On assiste à une multiplication des articles de journaux qui prétendent que les 30% de pertes hivernales dans les ruches sont une moyenne et qu’il ne s’agit pas de la mort des abeilles. Josef Hoppichler, chercheur au département fédéral des questions de l’agriculture de montagne, s’exprime là-dessus: «Sur un ton pseudo-scientifique, on essaie dans les médias de nous présenter les insecticides accumulés dans l’environnement comme inoffensifs pour les abeilles et une agriculture écologique. Les néonicotinoïdes sont systémiques, ils se répandent dans l’ensemble de la plante, ils restent dans le sol et sont néfastes non seulement pour les abeilles, mais aussi pour les autres insectes et la chaîne alimentaire de la faune sauvage, en particulier les oiseaux et les amphibiens. Que les apiculteurs opiniâtres doivent en permanence reconstituer leurs ruches, et éviter l’agriculture intensive, ne constitue pas une preuve de l’innocuité des insecticides. De par leur conception même, les insecticides systémiques sont un désastre, car ils portent en eux la destruction systématique du système écologique. Pour des raisons bassement matérielles, de nombreux chercheurs lèchent les bottes de l’industrie et minimisent les dégâts sur notre système écologique, au lieu de les dénoncer. Toutefois, la mort des abeilles n’a pas été découverte par le monde des entomologistes et des naturalistes, mais par les apiculteurs qui ont constaté dans leur pratique sur des années des dégâts évidents et ont tiré la sonnette d’alarme. Autrefois, les catastrophes étaient naturelles, aujourd’hui – du moins depuis l’ère de l’atome – elles sont le fait de l’homme. El le pire c’est une science qui fait tout cela pour de l’argent.»

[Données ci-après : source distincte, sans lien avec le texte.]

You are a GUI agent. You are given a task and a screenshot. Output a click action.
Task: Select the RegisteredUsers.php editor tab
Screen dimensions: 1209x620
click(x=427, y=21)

BAYER: histoire d’un groupe au service de la mort* Le nom de Bayer évoque tout de suite l’aspirine. Ce que beaucoup ignorent, c’est que Bayer est le deuxième producteur mondial de pesticides et le troisième fournisseur de semences génétiquement modifiées. Le groupe dont le siège est à Leverkusen (Allemagne), compte 120.000 employés et un chiffre d’affaires annuel de 28 milliards d’euros. Au cours de son histoire, Bayer a toujours fait ses profits au détriment des droits humains et de la protection de l’environnement. Pendant la première guerre mondiale, l’entreprise a inventé le gaz moutarde utilisé dans les combats. Bayer était une filiale de IG Farben qui travaillait en étroite collaboration avec les nazis. C’est une filiale de IG Farben, Degesch, qui a produit le Zyklon B utilisé dans les chambres à gaz. Après la deuxième guerre mondiale, l’entreprise chimique a dû se trouver d’autres débouchés. Elle les a trouvés dans l’agriculture industrielle naissante. Depuis, les intrants chimiques agricoles empoisonnent les nappes phréatiques, les sols, les insectes et l’homme. Selon les données de l’OMS, près de 3 millions de personnes souffrent chaque année d’empoisonnement par des intrants chimiques, dont 200.000 cas mortels.